Fringes: a feminist, non-zionist havurah turned 15 this month.
How have 15 years gone past since we started this radical little idea in a freezing cold 2nd floor room in a house in the Germantown neighborhood of NW Philadelphia?
We wanted a prayer life that respected our politics, our spirits and our minds, and together took the chance on making it up as we went along.
We’re still here, two years after “making it up as we go” became a kind of challenge we’d never expected. And we’re still treating all liberatory texts as Torah and studying them in the fierce light of our community.

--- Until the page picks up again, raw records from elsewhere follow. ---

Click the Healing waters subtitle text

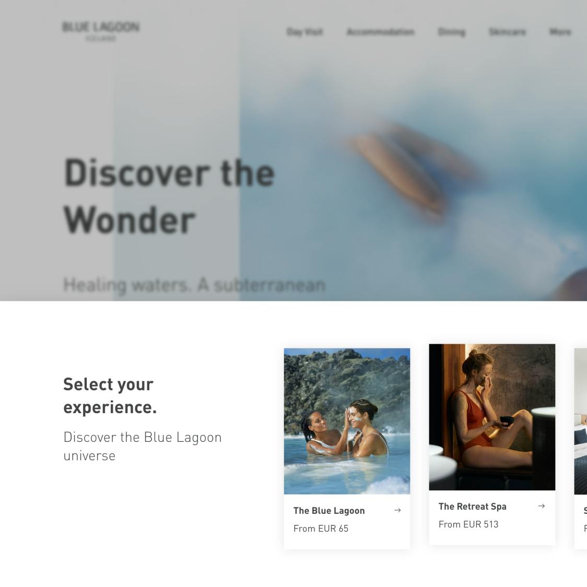click(194, 285)
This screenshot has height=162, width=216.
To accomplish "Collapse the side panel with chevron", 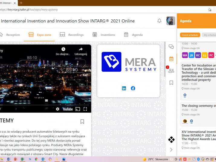I will 171,150.
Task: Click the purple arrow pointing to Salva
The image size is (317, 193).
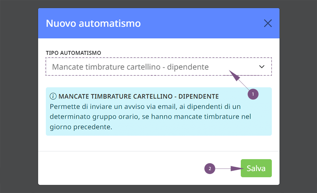Action: pos(229,168)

The theme of our service this month was “Holding On.” Two full years of fear and loss and adapting and adapting and adapting and we are, all of us, exhausted. Our human brains are wired to help guide us through panic, but not when the source of that panic goes on for 24 months — so we prayed and sang words that honored just how tired we are, and that strengthened us by calling in the power of our connections to one another and to the earth.
Download our liturgy for the month here.
We listened to the song “Joy & Grief” by The Bengsons – you can listen here.
Throughout the service we sang a song new to us – Molly Hartwell’s “Put Your Roots Down.” As communities have found this song and embraced it many different versions abound. Here’s a version on Soundcloud to give you a sense of the song. Singing it over and over felt so right.
For Torah study we looked at the February 2022 Amnesty International report on Israeli Apartheid. You can find the report here. Elliott reviewed the report, and shared what makes it different from other human rights reports over the years. (There’s a lot of text in the service liturgy slides if you want a quick intro).
Then, because we are an inter-generational community, those of us who had taken part in the years of protest against Apartheid in South Africa shared some of our stories and reflections on the power of the word “apartheid” and what it felt like to be part of a vast, international struggle on the side of justice.
Those of us who were the founding members of Fringes also talked about our experiences as Jewish activists who were already using the word “apartheid” when the group was founded in 2007, and how our willingness to question not just the Occupation but the entire Zionist project got us removed from our home synagogue and from the most prominent national “Pro-Palestinian” Jewish activist group.